Ms Maguire said that while members are seeing strong demand for well located, best in class office buildings, finding occupiers or buyers for second and third generation buildings is much more problematic.

“Members believe that owners of older office stock will be forced to retrofit or to sell at a discount. In fact, 71% of surveyors in our survey believe there will be increased demand for retrofitting, with 36% predicting a rise in office retrofits, while retail and industrial lag behind.”

“While offices are often seen as adopting a more proactive approach to sustainability, the retail sector struggles with the challenge of finance and occupancy over ESG priorities. Members say high costs, perceived risks and limited funding are barriers to retrofitting older commercial properties and this is impacting investor demand.”

When survey participants were asked what part of the property cycle the market was in, the largest cohort, 28% said early recovery, 19% said bottom of the cycle while 16% said mid upturn.
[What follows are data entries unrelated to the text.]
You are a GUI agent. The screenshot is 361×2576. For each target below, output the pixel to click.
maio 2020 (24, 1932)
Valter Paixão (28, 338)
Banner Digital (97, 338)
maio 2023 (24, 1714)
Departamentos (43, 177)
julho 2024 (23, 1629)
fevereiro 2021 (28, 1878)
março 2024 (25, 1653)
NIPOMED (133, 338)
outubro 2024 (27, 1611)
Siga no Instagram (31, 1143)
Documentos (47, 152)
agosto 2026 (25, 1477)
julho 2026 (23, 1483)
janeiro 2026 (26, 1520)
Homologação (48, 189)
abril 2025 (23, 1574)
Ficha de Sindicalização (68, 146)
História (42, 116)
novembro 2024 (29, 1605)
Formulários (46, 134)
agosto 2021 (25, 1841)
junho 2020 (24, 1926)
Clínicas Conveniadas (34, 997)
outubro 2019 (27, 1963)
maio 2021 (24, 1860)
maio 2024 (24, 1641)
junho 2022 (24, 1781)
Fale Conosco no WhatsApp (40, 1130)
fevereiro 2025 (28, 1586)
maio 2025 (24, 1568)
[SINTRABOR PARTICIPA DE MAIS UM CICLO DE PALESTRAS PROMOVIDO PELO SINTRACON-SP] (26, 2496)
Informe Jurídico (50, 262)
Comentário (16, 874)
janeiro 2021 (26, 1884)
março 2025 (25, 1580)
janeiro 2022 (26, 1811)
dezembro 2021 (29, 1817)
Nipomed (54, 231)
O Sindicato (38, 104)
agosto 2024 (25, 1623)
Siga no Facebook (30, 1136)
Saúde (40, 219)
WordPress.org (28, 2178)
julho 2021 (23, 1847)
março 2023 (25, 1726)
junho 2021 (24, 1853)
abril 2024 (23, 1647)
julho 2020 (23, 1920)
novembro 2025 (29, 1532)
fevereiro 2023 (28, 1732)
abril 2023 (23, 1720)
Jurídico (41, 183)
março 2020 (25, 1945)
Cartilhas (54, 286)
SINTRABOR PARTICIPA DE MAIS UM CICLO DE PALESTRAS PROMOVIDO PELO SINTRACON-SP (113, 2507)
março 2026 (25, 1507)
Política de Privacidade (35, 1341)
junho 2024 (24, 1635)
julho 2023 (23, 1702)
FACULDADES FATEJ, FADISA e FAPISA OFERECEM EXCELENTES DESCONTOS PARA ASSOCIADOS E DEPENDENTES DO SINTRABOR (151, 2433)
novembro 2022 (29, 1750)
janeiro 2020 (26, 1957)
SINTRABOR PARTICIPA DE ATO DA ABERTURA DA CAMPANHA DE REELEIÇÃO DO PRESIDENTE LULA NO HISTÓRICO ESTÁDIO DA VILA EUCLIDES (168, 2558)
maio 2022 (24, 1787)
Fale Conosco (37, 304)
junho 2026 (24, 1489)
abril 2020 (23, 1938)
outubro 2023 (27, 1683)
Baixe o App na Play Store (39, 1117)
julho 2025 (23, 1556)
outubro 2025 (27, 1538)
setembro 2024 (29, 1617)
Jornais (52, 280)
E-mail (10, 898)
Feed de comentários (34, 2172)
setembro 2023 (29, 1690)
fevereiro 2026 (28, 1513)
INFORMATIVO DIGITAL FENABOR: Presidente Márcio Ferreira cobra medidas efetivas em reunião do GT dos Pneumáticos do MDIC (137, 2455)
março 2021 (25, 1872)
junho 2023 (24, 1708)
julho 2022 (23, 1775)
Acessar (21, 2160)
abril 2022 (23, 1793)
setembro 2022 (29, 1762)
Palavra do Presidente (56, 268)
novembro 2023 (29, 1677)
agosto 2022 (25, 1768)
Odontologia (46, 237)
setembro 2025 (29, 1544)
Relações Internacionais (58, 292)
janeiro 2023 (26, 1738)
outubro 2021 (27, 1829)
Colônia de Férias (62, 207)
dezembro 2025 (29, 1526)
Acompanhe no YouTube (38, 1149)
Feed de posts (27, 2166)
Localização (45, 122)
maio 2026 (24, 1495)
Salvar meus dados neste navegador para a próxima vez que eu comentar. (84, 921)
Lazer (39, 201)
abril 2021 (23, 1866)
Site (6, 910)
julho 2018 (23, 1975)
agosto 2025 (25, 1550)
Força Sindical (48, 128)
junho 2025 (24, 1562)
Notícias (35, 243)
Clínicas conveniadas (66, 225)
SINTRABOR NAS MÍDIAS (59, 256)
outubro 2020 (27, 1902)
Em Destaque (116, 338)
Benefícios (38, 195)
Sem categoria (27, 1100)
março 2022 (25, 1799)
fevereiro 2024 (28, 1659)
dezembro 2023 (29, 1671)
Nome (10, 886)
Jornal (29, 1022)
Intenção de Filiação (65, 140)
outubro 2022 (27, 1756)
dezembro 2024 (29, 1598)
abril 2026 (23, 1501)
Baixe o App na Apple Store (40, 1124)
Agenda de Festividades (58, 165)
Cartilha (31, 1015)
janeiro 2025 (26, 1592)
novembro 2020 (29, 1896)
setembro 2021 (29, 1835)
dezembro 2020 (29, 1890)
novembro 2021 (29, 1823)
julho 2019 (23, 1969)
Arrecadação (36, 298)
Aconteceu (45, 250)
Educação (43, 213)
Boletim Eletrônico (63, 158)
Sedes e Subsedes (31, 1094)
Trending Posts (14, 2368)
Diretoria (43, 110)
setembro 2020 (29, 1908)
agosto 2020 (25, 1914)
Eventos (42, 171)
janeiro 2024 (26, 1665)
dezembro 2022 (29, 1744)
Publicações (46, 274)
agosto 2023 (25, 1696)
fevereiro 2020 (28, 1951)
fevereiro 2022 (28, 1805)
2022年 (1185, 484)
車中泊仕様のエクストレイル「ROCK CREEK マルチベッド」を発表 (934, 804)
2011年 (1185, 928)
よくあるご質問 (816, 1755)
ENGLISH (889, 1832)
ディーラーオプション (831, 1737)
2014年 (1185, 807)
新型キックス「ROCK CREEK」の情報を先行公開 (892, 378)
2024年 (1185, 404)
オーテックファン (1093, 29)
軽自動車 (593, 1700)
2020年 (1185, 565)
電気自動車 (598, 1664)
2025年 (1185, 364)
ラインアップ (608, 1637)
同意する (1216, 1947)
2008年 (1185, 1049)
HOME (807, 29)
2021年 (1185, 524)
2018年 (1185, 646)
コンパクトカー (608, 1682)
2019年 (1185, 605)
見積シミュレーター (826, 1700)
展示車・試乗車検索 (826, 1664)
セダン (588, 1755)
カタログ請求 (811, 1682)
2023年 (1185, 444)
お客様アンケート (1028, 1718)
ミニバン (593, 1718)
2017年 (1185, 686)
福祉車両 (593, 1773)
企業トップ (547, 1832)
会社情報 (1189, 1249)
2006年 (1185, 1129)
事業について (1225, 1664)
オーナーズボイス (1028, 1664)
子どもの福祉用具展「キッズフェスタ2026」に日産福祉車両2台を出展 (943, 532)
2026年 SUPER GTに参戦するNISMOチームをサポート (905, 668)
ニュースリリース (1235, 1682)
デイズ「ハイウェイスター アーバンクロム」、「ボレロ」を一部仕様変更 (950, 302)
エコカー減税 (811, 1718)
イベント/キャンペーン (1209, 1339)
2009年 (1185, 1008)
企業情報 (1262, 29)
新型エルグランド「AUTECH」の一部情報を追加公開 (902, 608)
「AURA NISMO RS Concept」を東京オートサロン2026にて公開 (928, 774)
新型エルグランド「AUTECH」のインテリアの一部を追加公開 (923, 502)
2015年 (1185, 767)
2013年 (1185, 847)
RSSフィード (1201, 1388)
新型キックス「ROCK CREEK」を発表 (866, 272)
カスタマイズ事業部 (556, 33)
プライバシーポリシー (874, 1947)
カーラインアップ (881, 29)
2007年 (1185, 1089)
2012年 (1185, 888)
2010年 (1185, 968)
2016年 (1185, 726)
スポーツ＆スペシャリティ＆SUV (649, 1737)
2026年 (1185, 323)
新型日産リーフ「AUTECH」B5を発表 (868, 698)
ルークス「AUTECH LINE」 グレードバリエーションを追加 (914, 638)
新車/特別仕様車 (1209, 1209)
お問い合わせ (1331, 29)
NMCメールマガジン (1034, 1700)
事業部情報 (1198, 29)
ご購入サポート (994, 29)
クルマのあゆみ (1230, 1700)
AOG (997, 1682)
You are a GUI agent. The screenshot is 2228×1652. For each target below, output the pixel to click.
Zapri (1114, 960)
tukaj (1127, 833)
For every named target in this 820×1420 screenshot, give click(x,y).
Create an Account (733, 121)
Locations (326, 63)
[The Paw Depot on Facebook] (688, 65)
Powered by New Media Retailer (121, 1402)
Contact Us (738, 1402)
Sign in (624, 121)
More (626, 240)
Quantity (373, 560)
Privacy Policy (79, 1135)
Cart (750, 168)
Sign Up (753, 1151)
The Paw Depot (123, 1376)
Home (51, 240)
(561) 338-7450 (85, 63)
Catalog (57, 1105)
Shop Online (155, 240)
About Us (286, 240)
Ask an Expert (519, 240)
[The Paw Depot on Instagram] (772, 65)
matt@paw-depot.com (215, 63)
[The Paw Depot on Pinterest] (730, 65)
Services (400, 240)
For media queries please call the SCSI at (01) 6445500 and ask for Patrick King.  

Note to Editor

The Commercial Property Monitor Review and Outlook Report 2025 is informed by the surveys completed in December 2024 by Chartered Commercial and Valuation Surveyors. The Commercial Property Monitor Review and Outlook provide net balance index charts illustrating surveyor sentiment on market trends. Net balance is calculated by taking the total number of “increase” responses from “decrease” responses and displaying the result. The index charts provided are unweighted composite measures capturing overall market momentum, encompassing variables on supply, demand, and expectations. A total of 161 responses informed this report.